The Lamborghini Huracan STO was mainly about answering the needs of the marque’s customers, says Francesco Scardaoni, Region Director for the Asia Pacific for Automobili Lamborghini. He pauses to wait for the roar of engines to pass by, because the STO’s debut is, of course, at Sepang International Circuit. There are only three of them on the track at the moment, but Lamborghini is the only major sports car manufacturer to hold on to naturally aspirated engines – and those 5.2-litre V10s sound colossal, even from the paddock balcony. “We believe that this is the engine that can give you the best emotion and the best driving feeling,” he says during a lull in the musical cacophony. “The responsiveness of this engine is amazing. Especially on the STO, as soon as you touch the throttle, the engine revs up – it’s really an immediate response. It’s the best engine you can choose.”
Lamborghini’s Super Trofeo racing series, Scardaoni goes on to say, was aimed at introducing their customers to the racing world. “And of course those customers evolved to the GT3, for instance,” he continues, referring to the track-only endurance racing version of the Huracan. “But then those customers also wanted to have a daily, drivable car that was comparable to the ones they were racing over the weekend.”
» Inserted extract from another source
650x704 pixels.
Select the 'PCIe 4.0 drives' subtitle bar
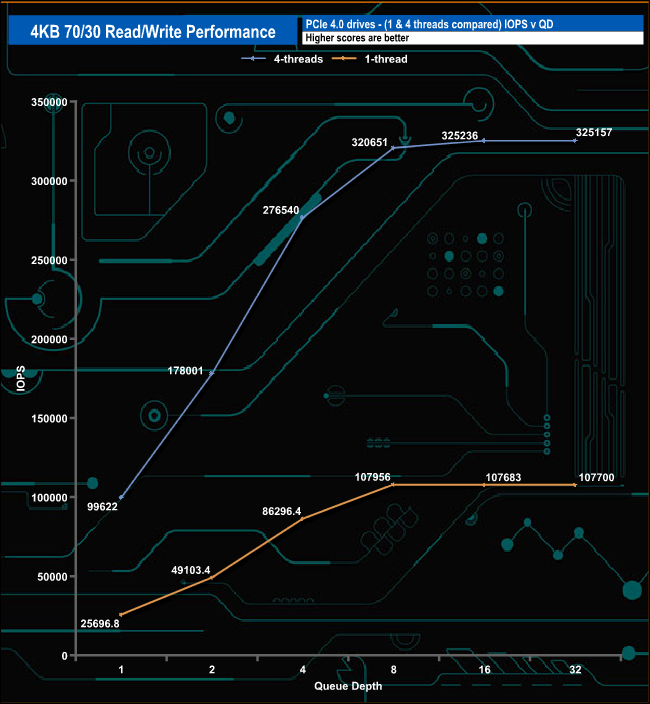[469, 23]
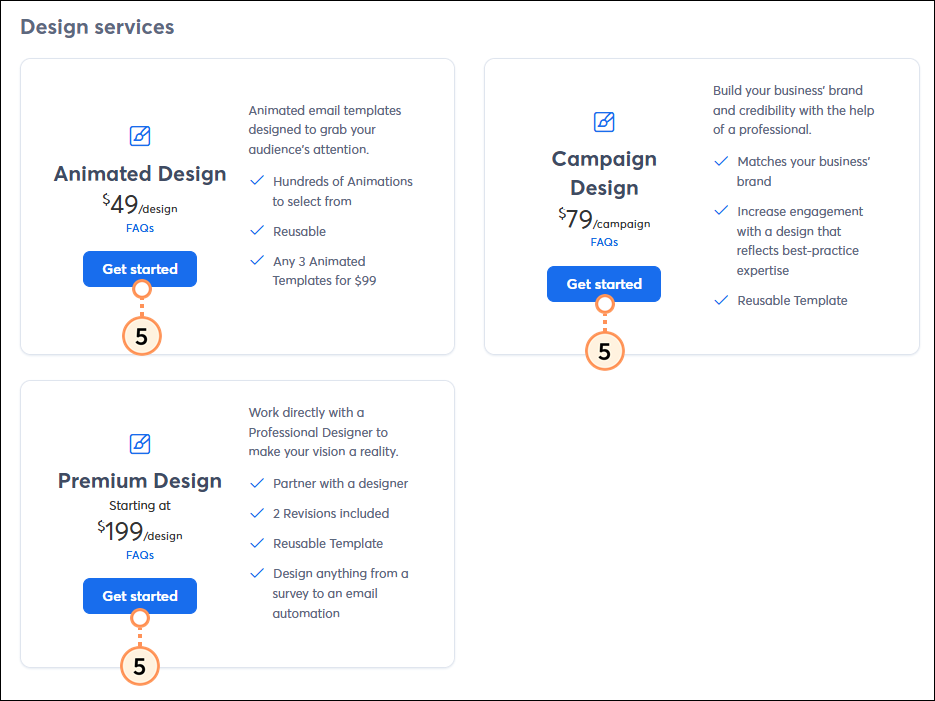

Enter the STO: more hardcore than the Huracan Evo and a snapshot of GT3 racing – rear-wheel drive, fixed aerodynamics, and so on – while being street legal. It is all in the name, as STO stands for Super Trofeo Omologata. Its new exterior design prioritises aerodynamic performance, with airflow efficiency up by 37 per cent and downforce by 53 per cent when compared with the previous Huracan Performante. More than 75 per cent of its exterior panels use carbon fibre, with as many components produced as a single structure for better integrity and saving weight with fewer fasteners. The windscreen is one-fifth lighter than the Performante’s, while magnesium rims further contribute to weight savings. The result is a feather-like dry weight of 1,339kg. The new CCM-R braking system uses F1-derived technologies, with discs providing up to four times higher thermal conductivity and its own cooling system for better performance and reliability.
The result is something highly responsive and communicative. The STO can, of course, be pushed – and the driver had better be prepared for it – but with a lighter touch it is not especially demanding or temperamental, even if its direct nature never subsides. And it is fast, of course, with 631bhp propelling it from 0-100km/h in 3.0 seconds and a top speed of 310km/h.
Beyond the demand for a car of its type, the STO is also a celebration of the Huracan’s recent winning pedigree. It was top of its class at the 2018, 2019, and 2020 24 Hours at Daytona, and also has victories at Sebring, the British GT, the Italian GT, and other championships. “Since day one, we designed the Huracan as a racing car,” Scardaoni says. “And then the Huracan started to win. We created the pedigree of a winning machine.” The timing of the STO’s release, then, is also something of a celebration of the Huracan’s sporting success.